From there, our guide took us to a cute little french restaurant where we ordered a late lunch. I got quiche and Lauren and Sarah got a croque monsignor, which is a ham and cheese sandwich with cheese melted on top. It was delicious! After warming up for a bit (It was freezing the whole weekend, about 20 degrees!) we ventured back over to the eiffel tower to take pictures, and then we headed to the Louvre.
(inverted pyramid inside the louvre)
(view looking up out of the glass pyramid)
The Louvre was gigantic (the largest art museum), and was hard to maneuver. It was a labyrinth of rooms and galleries, with floors in-between floors. We started out slow, and then realized it would take us years (literally) to go through the whole thing. So we went and saw Venus Di Milo and began searching for the Mona Lisa. On the way to the Mona Lisa, we saw quite a few other famous paintings, including a famous Louis XIV portrait, Champaigne’s Last Supper, and Liberty Leading the People (cover art from Viva La Vida).
(some paintings were huge!)
(Louis XIV – Hyacinthe Rigaud)
(The Last Supper – Phillipe de Champaigne)
(La Liberté guidant le peuple – Eugene Delacroix)
As we were walking, I couldn’t get over the fact that the museum at one point was someone’s house (well, palace). I thought I knew how big castles and palaces were, but this was unimaginable! According to Wikipedia, it is 632,000 square feet…
We finally found the Mona Lisa, and she was extremely underwhelming.
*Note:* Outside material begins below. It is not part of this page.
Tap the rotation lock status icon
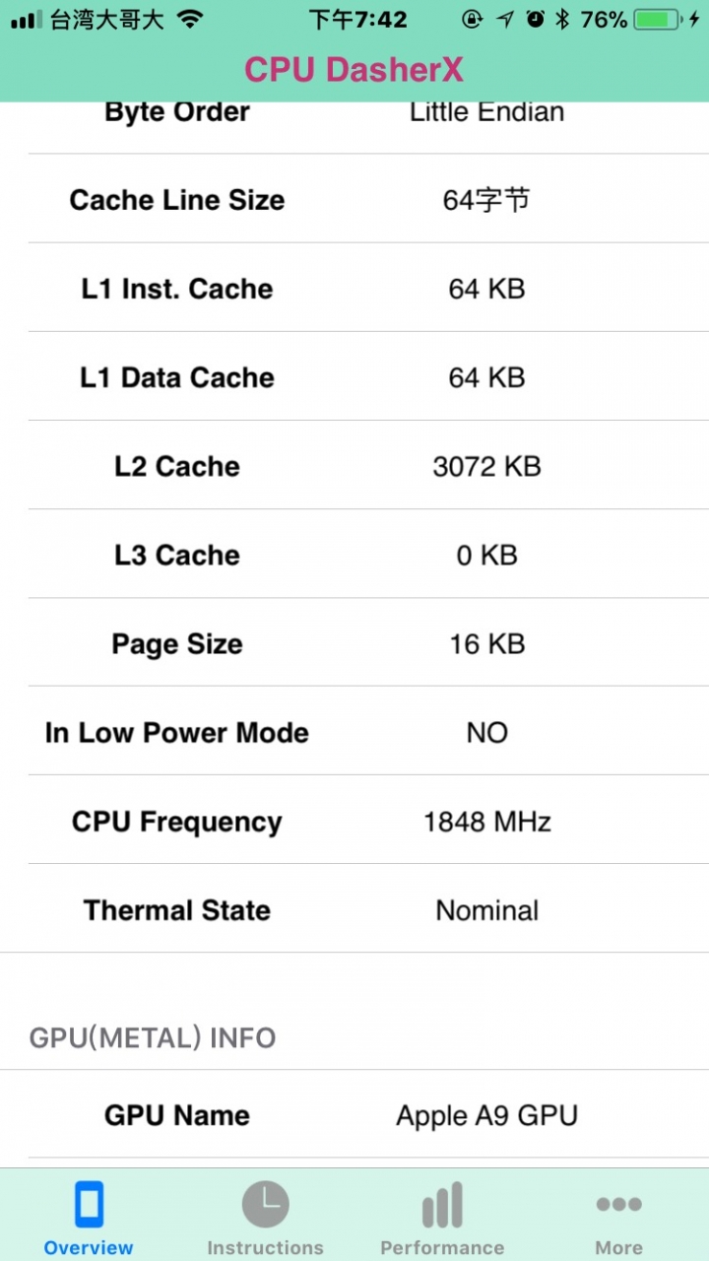[473, 19]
I’m glad we saw it though.
The last thing we did was to go through Napoleon III’s “apartment”, which, although it was called an apartment, it was probably bigger than my parent’s 3 story house. (brief history of Napoleon III – he was the nephew of Napoleon I, and was heir to the throne, where he ruled as the last monarch of france until he was voted president by popular vote in 1848. He attempted to create a military alliance with the Confederate States of America during the civil war, but none was actually made.) Anyway, his apartment was beautiful!
(Lauren & Sarah)
(large dining room … yes there was a ‘small’ one too)
We ate a reasonably priced and delicious dinner at the Louvre and returned to the hostel happily exhausted.